-------- RECORDS TO PROCESS --------

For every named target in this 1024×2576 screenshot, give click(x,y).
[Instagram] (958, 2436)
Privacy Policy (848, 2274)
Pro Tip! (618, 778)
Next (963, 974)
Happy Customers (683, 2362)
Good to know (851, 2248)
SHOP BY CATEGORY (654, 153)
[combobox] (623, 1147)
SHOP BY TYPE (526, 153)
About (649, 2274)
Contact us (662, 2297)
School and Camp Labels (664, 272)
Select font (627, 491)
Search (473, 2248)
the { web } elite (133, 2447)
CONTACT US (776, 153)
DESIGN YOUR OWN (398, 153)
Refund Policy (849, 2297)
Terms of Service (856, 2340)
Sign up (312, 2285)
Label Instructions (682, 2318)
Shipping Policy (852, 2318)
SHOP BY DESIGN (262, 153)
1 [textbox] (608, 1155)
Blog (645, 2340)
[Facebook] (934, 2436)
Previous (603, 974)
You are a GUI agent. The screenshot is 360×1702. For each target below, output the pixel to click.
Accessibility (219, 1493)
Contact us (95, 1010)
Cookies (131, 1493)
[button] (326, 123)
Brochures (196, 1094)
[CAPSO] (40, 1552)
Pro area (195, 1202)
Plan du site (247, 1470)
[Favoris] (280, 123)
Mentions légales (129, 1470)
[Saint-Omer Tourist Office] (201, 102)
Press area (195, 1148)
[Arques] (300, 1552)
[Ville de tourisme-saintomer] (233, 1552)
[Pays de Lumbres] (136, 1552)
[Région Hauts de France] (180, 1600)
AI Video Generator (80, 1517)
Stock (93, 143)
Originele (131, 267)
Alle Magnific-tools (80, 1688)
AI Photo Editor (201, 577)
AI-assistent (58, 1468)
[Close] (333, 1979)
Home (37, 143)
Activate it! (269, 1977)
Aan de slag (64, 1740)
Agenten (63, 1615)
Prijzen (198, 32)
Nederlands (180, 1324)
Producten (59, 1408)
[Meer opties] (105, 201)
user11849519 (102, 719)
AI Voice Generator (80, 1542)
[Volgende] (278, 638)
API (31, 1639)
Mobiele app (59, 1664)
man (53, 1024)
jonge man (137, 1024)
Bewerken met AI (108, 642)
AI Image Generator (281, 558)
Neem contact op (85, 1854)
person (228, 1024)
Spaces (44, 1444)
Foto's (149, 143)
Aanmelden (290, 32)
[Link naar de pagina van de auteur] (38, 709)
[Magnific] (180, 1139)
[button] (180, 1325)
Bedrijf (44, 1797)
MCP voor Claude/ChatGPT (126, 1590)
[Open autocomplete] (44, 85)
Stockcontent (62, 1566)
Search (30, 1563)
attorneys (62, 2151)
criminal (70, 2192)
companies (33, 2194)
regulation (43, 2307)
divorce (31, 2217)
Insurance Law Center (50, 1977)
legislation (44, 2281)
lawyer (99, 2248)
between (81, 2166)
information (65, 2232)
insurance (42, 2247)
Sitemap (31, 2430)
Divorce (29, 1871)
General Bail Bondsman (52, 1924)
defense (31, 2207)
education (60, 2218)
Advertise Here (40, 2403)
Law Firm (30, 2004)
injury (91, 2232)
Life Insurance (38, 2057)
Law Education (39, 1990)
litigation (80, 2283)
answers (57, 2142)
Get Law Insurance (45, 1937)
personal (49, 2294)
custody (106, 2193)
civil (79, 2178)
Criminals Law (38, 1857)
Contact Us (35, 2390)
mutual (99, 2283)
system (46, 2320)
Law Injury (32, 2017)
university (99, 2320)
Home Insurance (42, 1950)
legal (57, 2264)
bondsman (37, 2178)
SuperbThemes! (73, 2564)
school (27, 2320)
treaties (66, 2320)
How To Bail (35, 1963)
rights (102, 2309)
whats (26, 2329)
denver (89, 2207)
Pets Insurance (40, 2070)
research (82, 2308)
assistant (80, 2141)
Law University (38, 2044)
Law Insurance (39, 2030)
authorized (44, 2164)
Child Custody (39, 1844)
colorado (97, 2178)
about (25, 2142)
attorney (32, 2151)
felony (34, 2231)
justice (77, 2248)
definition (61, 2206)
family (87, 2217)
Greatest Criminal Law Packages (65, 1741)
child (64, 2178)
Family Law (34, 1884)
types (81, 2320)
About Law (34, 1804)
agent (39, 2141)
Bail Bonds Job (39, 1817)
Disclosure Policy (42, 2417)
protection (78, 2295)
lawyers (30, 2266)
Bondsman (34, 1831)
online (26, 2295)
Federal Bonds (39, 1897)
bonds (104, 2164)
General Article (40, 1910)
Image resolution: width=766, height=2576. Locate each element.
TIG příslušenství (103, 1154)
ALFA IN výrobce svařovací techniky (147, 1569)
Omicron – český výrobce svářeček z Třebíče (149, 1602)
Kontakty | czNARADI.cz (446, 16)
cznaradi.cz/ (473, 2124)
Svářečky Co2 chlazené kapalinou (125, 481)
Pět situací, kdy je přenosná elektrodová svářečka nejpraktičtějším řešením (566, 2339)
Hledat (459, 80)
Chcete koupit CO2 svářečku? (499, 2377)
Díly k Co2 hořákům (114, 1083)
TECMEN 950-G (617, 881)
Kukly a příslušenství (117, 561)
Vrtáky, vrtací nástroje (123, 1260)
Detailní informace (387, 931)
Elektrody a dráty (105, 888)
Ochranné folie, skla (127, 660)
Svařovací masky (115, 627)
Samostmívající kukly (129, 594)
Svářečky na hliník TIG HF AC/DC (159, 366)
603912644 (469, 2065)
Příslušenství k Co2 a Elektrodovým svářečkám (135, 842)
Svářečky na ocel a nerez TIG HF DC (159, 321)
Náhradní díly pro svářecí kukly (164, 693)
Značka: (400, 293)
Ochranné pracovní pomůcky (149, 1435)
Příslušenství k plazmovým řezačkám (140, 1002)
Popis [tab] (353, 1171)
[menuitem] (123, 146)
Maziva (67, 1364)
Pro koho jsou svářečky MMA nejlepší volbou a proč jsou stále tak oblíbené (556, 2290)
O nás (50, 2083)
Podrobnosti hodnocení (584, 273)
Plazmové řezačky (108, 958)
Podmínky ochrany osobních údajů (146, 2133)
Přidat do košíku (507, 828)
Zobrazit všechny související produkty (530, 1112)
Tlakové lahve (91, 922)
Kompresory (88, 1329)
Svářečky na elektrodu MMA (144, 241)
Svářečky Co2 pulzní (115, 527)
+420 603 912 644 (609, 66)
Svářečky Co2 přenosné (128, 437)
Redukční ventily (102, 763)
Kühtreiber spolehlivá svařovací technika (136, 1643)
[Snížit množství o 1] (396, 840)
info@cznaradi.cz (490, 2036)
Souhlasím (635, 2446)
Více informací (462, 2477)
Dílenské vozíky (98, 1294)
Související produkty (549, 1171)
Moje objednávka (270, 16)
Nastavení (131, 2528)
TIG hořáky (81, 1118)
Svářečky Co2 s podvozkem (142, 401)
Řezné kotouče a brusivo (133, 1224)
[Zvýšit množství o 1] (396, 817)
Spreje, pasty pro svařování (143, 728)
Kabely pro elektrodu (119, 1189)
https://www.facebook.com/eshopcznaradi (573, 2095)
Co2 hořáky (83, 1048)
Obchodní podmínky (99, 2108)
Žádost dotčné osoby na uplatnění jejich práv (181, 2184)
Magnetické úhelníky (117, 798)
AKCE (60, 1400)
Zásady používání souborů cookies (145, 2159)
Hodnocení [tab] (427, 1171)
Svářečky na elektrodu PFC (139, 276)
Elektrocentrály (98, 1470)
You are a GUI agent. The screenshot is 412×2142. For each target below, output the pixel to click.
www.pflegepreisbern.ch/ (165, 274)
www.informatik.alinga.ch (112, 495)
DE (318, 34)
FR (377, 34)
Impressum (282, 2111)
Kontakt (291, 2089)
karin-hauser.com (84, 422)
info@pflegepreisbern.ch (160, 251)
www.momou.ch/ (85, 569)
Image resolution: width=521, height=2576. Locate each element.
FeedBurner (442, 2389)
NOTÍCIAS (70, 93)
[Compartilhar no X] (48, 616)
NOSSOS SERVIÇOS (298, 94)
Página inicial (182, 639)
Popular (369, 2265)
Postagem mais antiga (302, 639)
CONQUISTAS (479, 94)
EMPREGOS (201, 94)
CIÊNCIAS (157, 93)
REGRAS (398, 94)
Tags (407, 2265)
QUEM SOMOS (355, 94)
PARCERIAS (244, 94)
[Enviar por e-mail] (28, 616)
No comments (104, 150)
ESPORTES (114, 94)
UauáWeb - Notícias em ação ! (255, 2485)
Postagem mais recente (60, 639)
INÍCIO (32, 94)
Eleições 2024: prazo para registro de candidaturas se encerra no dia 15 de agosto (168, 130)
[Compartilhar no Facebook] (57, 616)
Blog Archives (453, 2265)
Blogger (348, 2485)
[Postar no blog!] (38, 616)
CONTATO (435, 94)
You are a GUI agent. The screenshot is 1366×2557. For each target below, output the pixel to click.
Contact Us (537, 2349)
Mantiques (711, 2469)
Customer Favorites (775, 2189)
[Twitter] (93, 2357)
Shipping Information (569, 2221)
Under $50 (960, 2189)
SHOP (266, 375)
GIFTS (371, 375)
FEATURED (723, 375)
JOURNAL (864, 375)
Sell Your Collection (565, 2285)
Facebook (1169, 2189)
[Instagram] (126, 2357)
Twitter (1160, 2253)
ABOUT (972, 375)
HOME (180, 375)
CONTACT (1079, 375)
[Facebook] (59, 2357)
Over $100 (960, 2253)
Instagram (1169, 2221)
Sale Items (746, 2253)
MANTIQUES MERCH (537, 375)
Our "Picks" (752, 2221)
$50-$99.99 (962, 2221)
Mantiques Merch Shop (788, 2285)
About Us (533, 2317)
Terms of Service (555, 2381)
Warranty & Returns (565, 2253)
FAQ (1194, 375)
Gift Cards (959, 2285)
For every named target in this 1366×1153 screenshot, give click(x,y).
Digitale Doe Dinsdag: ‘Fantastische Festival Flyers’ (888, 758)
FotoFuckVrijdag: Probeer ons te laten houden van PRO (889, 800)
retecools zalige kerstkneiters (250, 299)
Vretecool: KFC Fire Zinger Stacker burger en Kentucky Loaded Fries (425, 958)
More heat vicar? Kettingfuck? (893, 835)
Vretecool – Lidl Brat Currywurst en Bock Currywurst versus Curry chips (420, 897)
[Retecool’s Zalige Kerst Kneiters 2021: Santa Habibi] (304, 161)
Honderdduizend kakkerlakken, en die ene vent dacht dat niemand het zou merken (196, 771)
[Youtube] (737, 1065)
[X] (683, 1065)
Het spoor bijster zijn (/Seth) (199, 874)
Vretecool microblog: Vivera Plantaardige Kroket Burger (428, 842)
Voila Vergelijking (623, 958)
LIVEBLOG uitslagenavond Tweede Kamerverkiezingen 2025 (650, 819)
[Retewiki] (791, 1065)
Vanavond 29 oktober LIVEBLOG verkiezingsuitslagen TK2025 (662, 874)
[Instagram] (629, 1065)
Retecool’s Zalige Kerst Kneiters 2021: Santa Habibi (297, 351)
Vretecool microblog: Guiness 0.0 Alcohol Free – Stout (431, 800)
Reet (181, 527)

--------

Please copy, exactly and with nothing else, the lines above beginning at the line that has "Díly k Co2 hořákům (114, 1083)" and ending with the line that has "Příslušenství k Co2".

Díly k Co2 hořákům (114, 1083)
TECMEN 950-G (617, 881)
Kukly a příslušenství (117, 561)
Vrtáky, vrtací nástroje (123, 1260)
Detailní informace (387, 931)
Elektrody a dráty (105, 888)
Ochranné folie, skla (127, 660)
Svařovací masky (115, 627)
Samostmívající kukly (129, 594)
Svářečky na hliník TIG HF AC/DC (159, 366)
603912644 (469, 2065)
Příslušenství k Co2 a Elektrodovým svářečkám (135, 842)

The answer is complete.